■ TASK TO CARRY OUT ■
Beneath this line sits some data. Return only its lines from the one holding "You are a computer-use agent. Image" through the one holding "Click the horizontal", inclusive, exactly, with the images removed.

[Stored records]
== Segment start ==

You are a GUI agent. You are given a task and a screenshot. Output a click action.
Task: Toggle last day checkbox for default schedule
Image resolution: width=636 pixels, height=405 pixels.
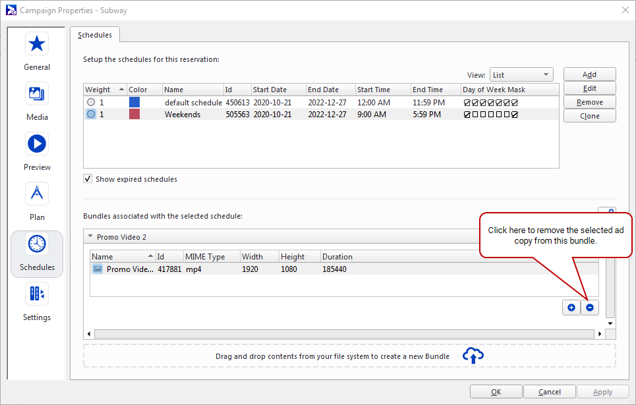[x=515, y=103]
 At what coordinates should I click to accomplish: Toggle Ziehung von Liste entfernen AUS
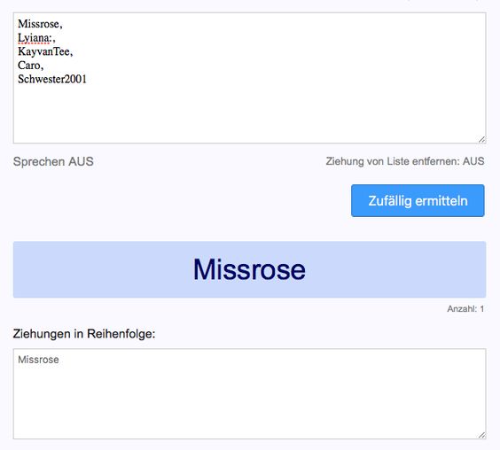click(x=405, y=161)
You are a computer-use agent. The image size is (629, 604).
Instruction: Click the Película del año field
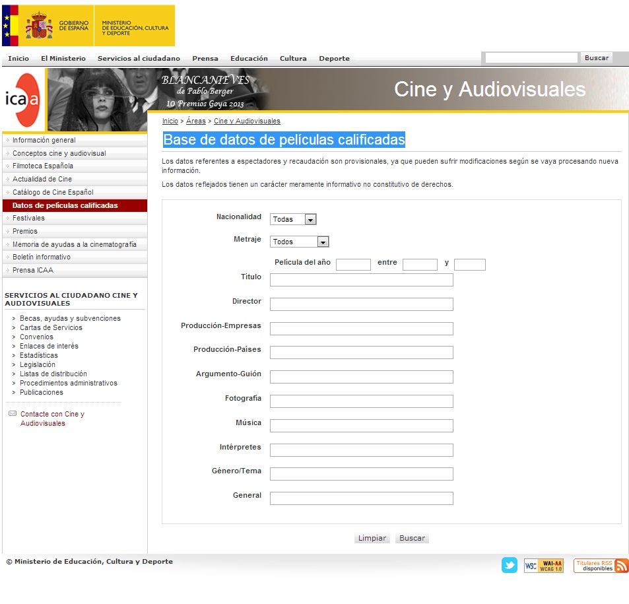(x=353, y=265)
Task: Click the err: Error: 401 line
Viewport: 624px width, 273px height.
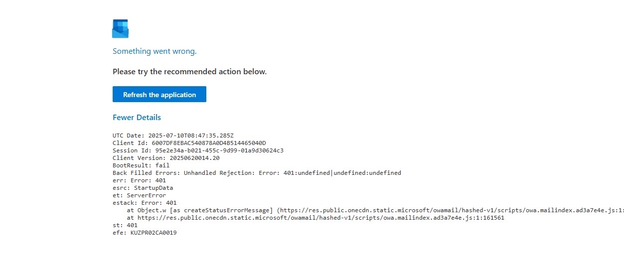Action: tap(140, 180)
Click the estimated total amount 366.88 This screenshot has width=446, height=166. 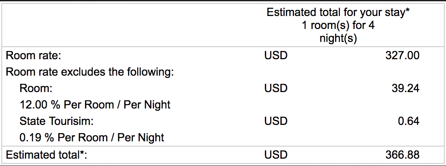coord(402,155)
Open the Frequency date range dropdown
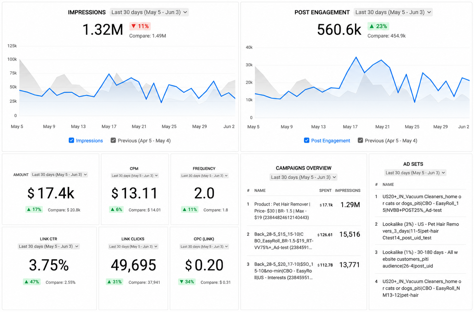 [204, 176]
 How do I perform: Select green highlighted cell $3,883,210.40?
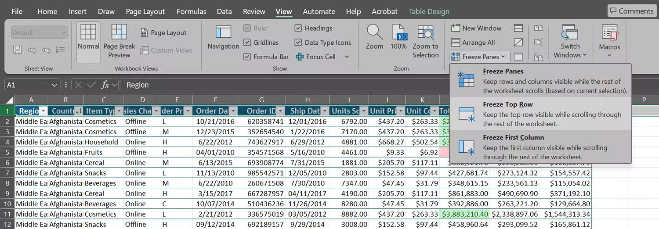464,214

== Segment end ==
== Segment start ==

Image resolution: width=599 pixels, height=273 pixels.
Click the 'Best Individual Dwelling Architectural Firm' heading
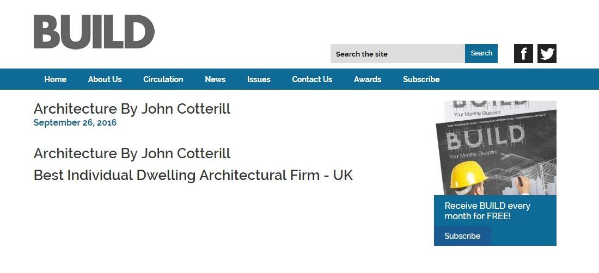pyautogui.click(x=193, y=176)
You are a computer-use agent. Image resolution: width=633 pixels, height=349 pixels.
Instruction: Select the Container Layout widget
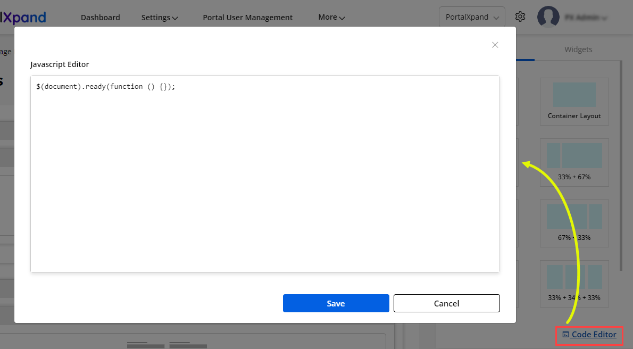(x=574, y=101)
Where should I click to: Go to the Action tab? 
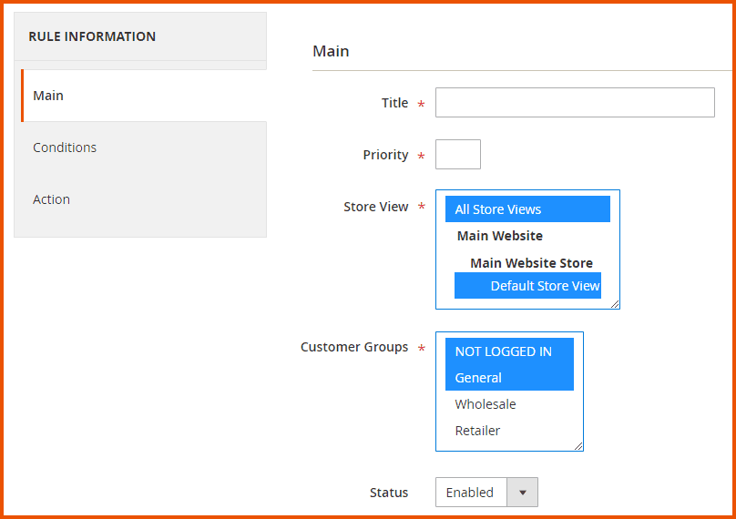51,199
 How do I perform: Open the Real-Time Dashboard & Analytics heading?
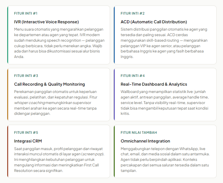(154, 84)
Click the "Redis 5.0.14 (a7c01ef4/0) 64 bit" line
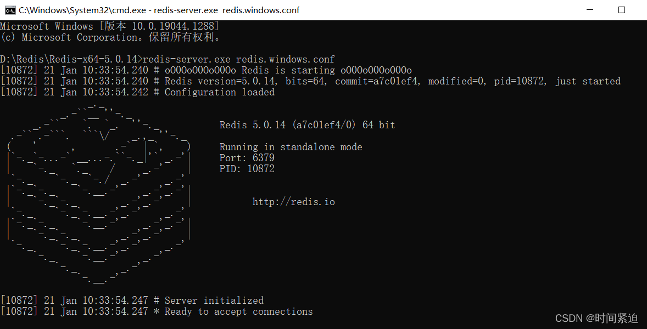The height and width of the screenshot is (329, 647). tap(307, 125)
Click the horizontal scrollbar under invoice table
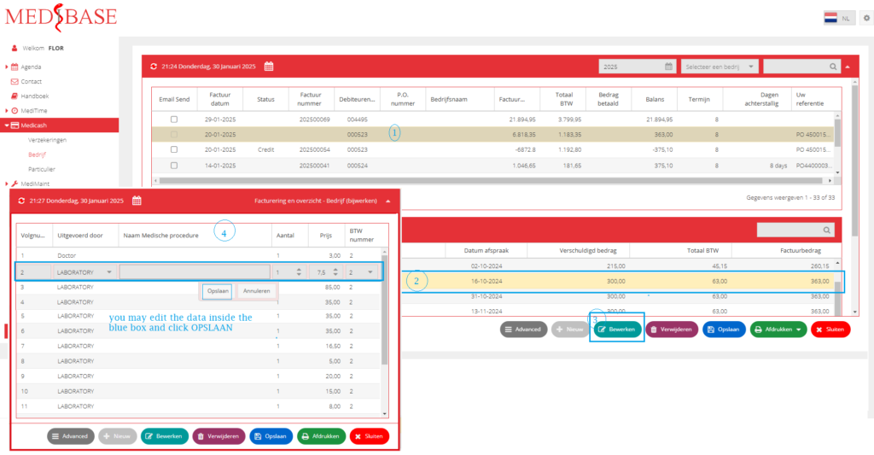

== Segment end ==

■ EXERCISE ANSWER ■
You are a computer-use agent. Image resolution: width=633 pixels, height=349 pixels.
Instruction: Select the Container Layout widget
(x=574, y=101)
Where should I click to: Go to the Action tab? 
51,199
 How do I perform: Open the Real-Time Dashboard & Analytics heading?
(154, 84)
Click the "Redis 5.0.14 (a7c01ef4/0) 64 bit" line
The height and width of the screenshot is (329, 647). tap(307, 125)
Click the horizontal scrollbar under invoice table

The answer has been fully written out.